Re: /etc/init.d scripts WAS: Re: start-stop-daemon on Debian (fwd)



On 19-Apr-99, 02:26 (CDT), Brock Rozen <brozen@torah.org> wrote: 
> Yes, it does require a lot of people to make modifications to a lot of
> scripts -- but it certainly doesn't require modifications again if the
> root path ever changes. Why? Because these script are appending what THEY
> need, even if it's already in the root path. That doesn't hurt the path,
> ensures that the user set root path is used first and that the script will
> run fine, even if that user set root path changes to something
> unreasonable.

Sorry, I confused the issue by using the phrase "root's path" as
short-hand for "the sane root path which contains the standard binary
directories". My point is that if for some reason a bunch of the
standard programs move to some other directory, then that new directory
will need to be added to all the scripts. The scripts don't *know* what
paths they need, except by convention. Is that convention likely to
change? Probably not, but it *has* happened in the past (/etc -> /sbin
and /usr/sbin), and ignoring the possibility that it will happen again
is shortsighted.

> Right. And how does APPENDING a path statement store copies of it in each
> place? I understand the concept, and am not asking each script to store
> the main root path, but to append what IT needs, and only what it needs to
> run. But since we're appending, we're not overwriting and we're
> incorporating it by environment variable and not hard-coding what the
> parent path is but refering to it by it's environment name.

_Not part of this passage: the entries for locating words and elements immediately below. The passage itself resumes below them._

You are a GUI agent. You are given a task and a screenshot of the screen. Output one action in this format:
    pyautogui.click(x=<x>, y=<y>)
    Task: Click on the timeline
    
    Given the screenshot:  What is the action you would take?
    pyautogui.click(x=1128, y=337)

If you put "PATH=$PATH:/bin:/usr/bin:/sbin:/usr/sbin" then you've
hardcoded a good chunk of the *standard* root path in each script. If
that changes, then you've got to go back and fix each script.

And appending doesn't really help. If you assume that you can't trust
root's path, then you have to override it, or else you just trade one
set of problems ("can't find route") for another ("oops, just found
a executable called 'route' in /root/bin, which does something else
entirely").

I think we'll probably be stuck going back and forth on this, because I
disagree with the fundamental philosophy (as I outlined in my previous
message, and upon which you chose not to comment). Short version: the
sysadmin has a responsibility to maintain a sane envirorment for the
root account. Providing facilities that encourage weakening of that
responsibility is not good training for budding sysadmins.